# Yelp Dataset Exploritory Data Analysis

## Business Dataset
Looking at the business dataset, I begin with the following questions:
- [How many businesses are there in Las Vegas](#numRestaurants)
- [Opening/Closing times](#openClose)
- [Basic stats about the stars](#starData)
 - STD
 - Mean
 - Mode
 - Median
- [Attributes](#attributes)
- [Closed Businesses](#closed)
- Is there a correlation between stars and price-range


In [None]:
import pandas as pd
import numpy as np
from pprint import pprint
import matplotlib.pyplot as plt
import json
import re
from scipy import stats

In [None]:
def make_pie(labels, count, explode_label='',t=''):
    
    explode = np.zeros(len(labels))

    if explode_label != '':
        explode_index = labels.index(explode_label)
        explode[explode_index] = 0.1

    # Plot
    plt.pie(count, explode=explode, labels=labels,
            autopct='%1.1f%%', shadow=True, startangle=140)
    plt.title(t)
    plt.axis('equal')
    plt.show()
    
    
def dict_to_pies(d_true, d_false):
    for key in d_true.keys():
        if key not in d_false.keys():
            # need key in both true and false otherwise results won't make sense
            continue
        if isinstance(d_true[key],dict):
            dict_to_pies(d_true[key], d_false[key])
        else:
            labels = ['True','False']
            values = [d_true[key],d_false[key]]
            make_pie(labels, values, t=key)
        
    
def make_bar(labels, count, t="", yl="", xl=""):
    y_pos = np.arange(len(labels))

    plt.bar(y_pos, count, align='center', alpha=0.5)
    plt.xticks(y_pos, labels)
    plt.ylabel(yl)
    plt.xlabel(xl)
    plt.title(t)

    plt.show()

<a id="numRestaurants"></a>
## Number of Restaurants in Las Vegas

In [None]:
# load in the file
business_file = 'yelp_dataset\\csv\\cities\\business_las_vegas.csv'
business_data = pd.read_csv(business_file)

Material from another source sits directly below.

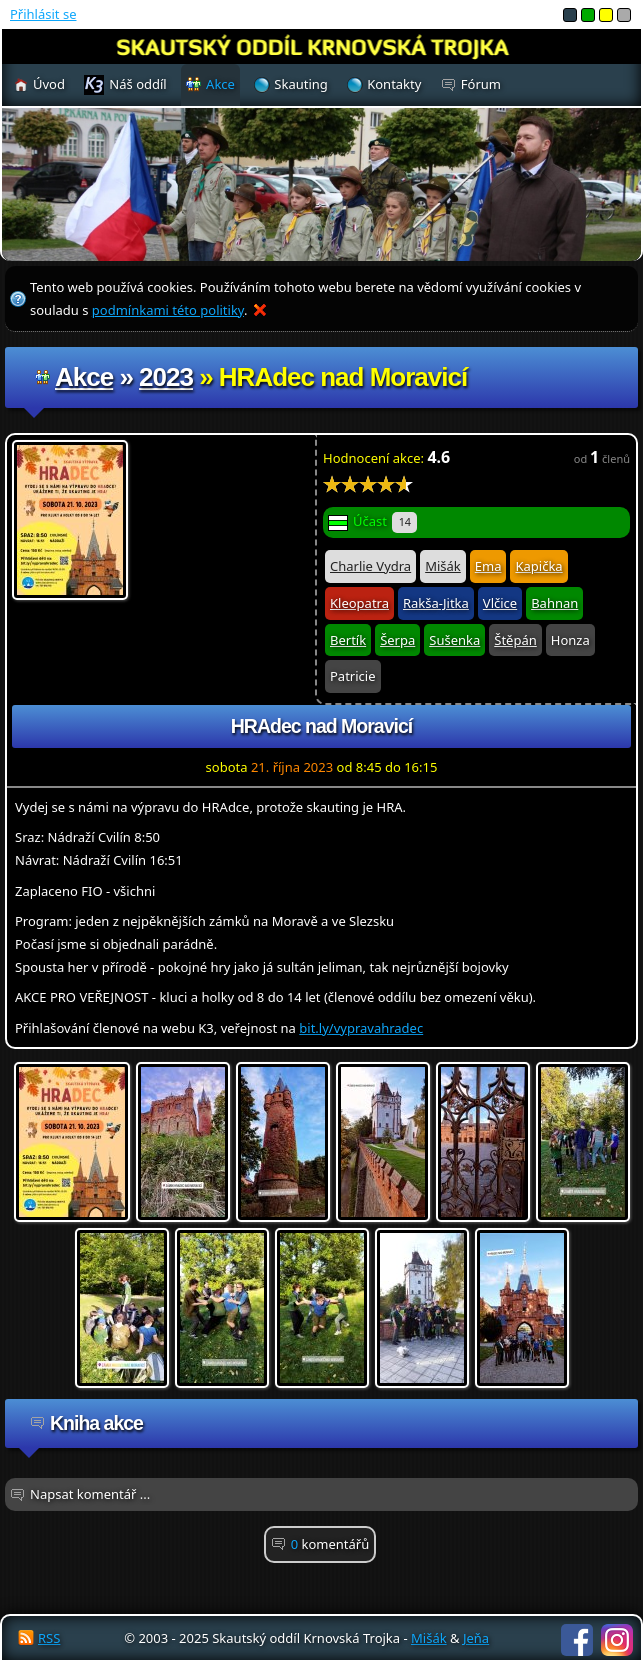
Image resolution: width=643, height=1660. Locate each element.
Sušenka (454, 640)
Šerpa (397, 640)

# strip the entries that don't have anything in the categories subset.
business_data_clean_categories = business_data.dropna(subset=['categories'])

# grab all the frames with "Restaurants" category
restaurant_df = business_data_clean_categories[business_data_clean_categories['categories'].str.contains('Restaurants')]

nRestaurants = restaurant_df.shape[0]
print("There are %d restaurants in the file." % nRestaurants)

<a id="openClose"></a>
## Opening and Closing Times

In [None]:
hours = restaurant_df['hours']
hours = hours.dropna()
hours_dict_open = {'Monday':{},'Tuesday':{},'Wednesday':{},'Thursday':{},'Friday':{},'Saturday':{},'Sunday':{}}
hours_dict_close = {'Monday':{},'Tuesday':{},'Wednesday':{},'Thursday':{},'Friday':{},'Saturday':{},'Sunday':{}}

for row in hours:
    json_hours = row.replace("'", "\"")
    d = json.loads(json_hours)
    
    for key in d:
        times = d[key].split('-')
        _open = times[0].split(':')[0]
        _close = times[1].split(':')[0]
        
        if _open in hours_dict_open[key]:
            hours_dict_open[key][_open] += 1
        else:
            hours_dict_open[key][_open] = 1
            
        if _close in hours_dict_close[key]:
            hours_dict_close[key][_close] += 1
        else:
            hours_dict_close[key][_close] = 1
            
for key in hours_dict_close:
    keys_sorted_open = list(hours_dict_open[key].keys())
    keys_sorted_open.sort(key=int)
    values_sorted_open = [x for _,x in sorted(zip(list(hours_dict_open[key].keys()),list(hours_dict_open[key].values())))]
    make_bar(keys_sorted_open,values_sorted_open,t="Opening Time on "+key,xl="Hour of Day",yl="# of Restaurants")
    
    keys_sorted_close = list(hours_dict_close[key].keys())
    keys_sorted_close.sort(key=int)
    values_sorted_close = [x for _,x in sorted(zip(list(hours_dict_close[key].keys()),list(hours_dict_close[key].values())))]
    make_bar(keys_sorted_close,values_sorted_close,t="Closing Time on "+key,xl="Hour of Day",yl="# of Restaurants")

<a id="starData"></a>
## Star Data

In [None]:
stars = restaurant_df['stars'].values
print("Average:            %f" % stars.mean())
print("Standard Deviation: %f"% stars.std())
print("Mode:               %f" % stats.mode(stars)[0][0])
print("Median:             %f" % np.median(stars))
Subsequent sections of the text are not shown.